Example: Solana Monkey Business is trading at 200 SOL. You provide 500 SOL of liquidity for SMBs in an AMM. Using a constant product curve, only 25% of your liquidity can be used by traders between the prices of 100 SOL and 300 SOL per SMB. This means the depth of the SMB pool in the price range near 200 SOL price is equal to 125 SOL. The price difference needed to make the trade for 1 SMB happen with the limited liquidity is resolved with slippage.

As per 0xmons’ example: a pool with 20 NFTs has a minimum slippage of around 5%.

We can add more NFTs and more SOL to have deeper liquidity, but this is very limited. Due to the scarcity of NFTs, they need to be supplied in a tighter price range to not inefficiently dilute liquidity across infinite potential prices.

In our previous example, a liquidity provider supplied 500 SOL worth of liquidity in a pool, resulting in a depth of 125 SOL at the price ranges +/- 50% from the current floor. With the CLMM model, a liquidity provider would only have to provide 125 SOL to achieve the same depth, and set the range to be +/- 50% of the current floor.

If trading activity in the pool is usually limited to this price range, then the liquidity provider earns the same amount in fees, but with only 125 SOL provided instead of 500 SOL. This effectively means their APR is 4x higher using a CLMM with a broad range, instead of constant product AMM.

This APR could be even higher, if the liquidity provider decides to supply liquidity in a tighter range than +/- 50%, but they will have to adjust it more frequently as the price changes.

NFT CLMMs offer better prices for buyers and sellers

In the world of concentrated liquidity, slippage is set by the curves chosen in the micro-pools and is more reasonable in the limits.
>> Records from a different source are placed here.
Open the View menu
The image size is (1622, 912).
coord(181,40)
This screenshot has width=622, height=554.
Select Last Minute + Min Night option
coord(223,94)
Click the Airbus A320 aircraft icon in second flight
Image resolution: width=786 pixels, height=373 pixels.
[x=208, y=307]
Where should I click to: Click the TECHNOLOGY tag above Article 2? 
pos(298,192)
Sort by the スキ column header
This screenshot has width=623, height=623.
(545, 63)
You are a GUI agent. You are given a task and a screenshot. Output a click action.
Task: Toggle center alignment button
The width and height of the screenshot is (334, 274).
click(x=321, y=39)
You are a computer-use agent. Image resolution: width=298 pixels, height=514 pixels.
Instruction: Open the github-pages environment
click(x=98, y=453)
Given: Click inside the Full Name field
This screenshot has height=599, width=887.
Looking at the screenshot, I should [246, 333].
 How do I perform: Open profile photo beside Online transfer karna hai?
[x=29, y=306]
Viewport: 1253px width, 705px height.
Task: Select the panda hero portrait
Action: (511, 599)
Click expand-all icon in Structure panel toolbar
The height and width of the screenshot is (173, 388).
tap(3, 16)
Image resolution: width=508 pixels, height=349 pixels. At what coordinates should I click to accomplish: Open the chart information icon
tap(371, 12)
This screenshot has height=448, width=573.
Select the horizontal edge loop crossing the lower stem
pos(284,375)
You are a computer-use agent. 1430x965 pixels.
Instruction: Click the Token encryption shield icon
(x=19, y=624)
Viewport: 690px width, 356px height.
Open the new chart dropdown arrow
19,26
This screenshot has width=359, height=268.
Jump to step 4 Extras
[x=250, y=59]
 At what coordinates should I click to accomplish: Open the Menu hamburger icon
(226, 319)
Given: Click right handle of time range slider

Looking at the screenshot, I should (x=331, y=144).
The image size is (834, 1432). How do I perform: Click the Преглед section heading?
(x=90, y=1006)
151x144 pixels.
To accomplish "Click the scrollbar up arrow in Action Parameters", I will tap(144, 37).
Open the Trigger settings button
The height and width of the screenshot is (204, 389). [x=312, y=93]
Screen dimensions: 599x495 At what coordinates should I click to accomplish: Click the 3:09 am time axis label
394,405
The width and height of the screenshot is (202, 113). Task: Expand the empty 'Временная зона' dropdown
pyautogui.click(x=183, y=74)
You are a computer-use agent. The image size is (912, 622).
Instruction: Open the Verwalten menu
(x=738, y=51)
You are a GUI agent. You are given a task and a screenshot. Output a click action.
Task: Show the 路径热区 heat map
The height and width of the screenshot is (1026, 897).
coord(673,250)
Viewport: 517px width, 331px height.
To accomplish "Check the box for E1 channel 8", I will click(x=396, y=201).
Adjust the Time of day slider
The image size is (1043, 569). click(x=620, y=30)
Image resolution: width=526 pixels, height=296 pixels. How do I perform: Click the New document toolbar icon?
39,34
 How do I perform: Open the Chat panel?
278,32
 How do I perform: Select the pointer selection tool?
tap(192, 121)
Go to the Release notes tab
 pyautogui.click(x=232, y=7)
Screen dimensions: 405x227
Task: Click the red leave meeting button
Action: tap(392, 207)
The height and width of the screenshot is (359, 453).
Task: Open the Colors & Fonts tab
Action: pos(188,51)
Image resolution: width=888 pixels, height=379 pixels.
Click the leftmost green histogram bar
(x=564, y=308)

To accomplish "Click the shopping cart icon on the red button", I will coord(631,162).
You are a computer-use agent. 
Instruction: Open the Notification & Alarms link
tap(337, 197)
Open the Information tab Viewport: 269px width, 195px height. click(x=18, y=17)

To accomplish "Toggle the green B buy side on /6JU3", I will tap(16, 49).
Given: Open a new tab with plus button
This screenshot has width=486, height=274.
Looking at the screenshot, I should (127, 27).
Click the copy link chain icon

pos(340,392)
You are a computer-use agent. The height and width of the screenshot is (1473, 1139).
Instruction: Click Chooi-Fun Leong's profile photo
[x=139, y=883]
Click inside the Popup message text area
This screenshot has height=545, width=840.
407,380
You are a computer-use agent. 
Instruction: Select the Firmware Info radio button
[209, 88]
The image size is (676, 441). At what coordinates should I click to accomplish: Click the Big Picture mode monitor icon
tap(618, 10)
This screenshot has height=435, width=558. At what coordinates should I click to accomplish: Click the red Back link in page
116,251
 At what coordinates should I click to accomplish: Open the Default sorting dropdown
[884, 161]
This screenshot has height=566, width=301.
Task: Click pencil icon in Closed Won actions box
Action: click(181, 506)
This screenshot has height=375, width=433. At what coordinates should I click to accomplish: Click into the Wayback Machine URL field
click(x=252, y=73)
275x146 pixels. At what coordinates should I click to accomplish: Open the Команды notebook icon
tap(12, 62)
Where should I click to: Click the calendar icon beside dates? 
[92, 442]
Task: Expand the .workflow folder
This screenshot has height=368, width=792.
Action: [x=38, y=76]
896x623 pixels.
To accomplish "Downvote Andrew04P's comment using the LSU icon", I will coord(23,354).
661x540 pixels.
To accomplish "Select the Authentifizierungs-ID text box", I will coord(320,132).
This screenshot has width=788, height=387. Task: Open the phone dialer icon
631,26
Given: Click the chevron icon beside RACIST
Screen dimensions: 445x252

In a constant product (x*y=k) AMM, where X is an NFT collection, and Y is a fungible token like SOL, the price and slippage to buy multiple NFTs in the pool goes up exponentially the more NFTs are being purchased.

This results in the average price of buying multiple NFTs in an AMM to be very high.

Best to illustrate with a modified example from SudoSwap:

Let’s say 1 SMB = 200 SOL. We create a liquidity pool using a constant product function with 10 SMBs and 2000 SOL of liquidity.

Someone wants to buy 5 SMBs from this pool.

They buy the first SMB, and incur around 11% slippage, they have to pay 222 SOL to receive the SMB. They buy the second SMB, which the pool now quotes at 278 SOL per SMB, the third will cost 357 SOL, the fourth 476 SOL, and the fith 667 SOL. If the buyer wants to buy 5 SMBs, the average price will be 400 SOL per SMB.

Now let’s say the liquidity provider instead creates a micro-pool in a CLMM, and sets the price to go up by 10% after each sale.

The same buyer wants to buy 5 SMBs from this pool. The first would cost 200 SOL, the second 220 SOL, the third 242 SOL, the fourth 266 SOL, the fith 292 SOL. If the buyer wants to buy 5 SMBs with this CLMM, the average price would be 244 SOL per SMB.

Notice in the example above, that slippage doesn’t increase with every trade, and stays constant at 10%. This means the price doesn’t trend towards infinity, and the last (10th) NFT in the pool is worth 471 SOL instead of ∞ SOL.


That is the power of CLMMs, and why NFTs so desperately need them if we want to create deep liquidity that can support financial infrastructure such as liquidations, options, derivatives, leverage, and more.

Constant product AMMs are designed to ignore what many NFT collectors value the most, which is the uniqueness of their asset. Successfully applying the concepts of DeFi AMMs to NFTs is difficult, and requires projects to reflect on the specificities of NFTs. Ignoring these characteristics will lead to poor user experience, and unfavourable trades, which will ultimately limit NFT AMMs’ ability to scale.

Concentrated liquidity AMMs have the potential to address these pain points, but now face the challenge of complicated user experiences. While being an amazing innovation and a necessary building block in the DeFi x NFTs ecosystem, we can only hope that they’re not ahead of their time.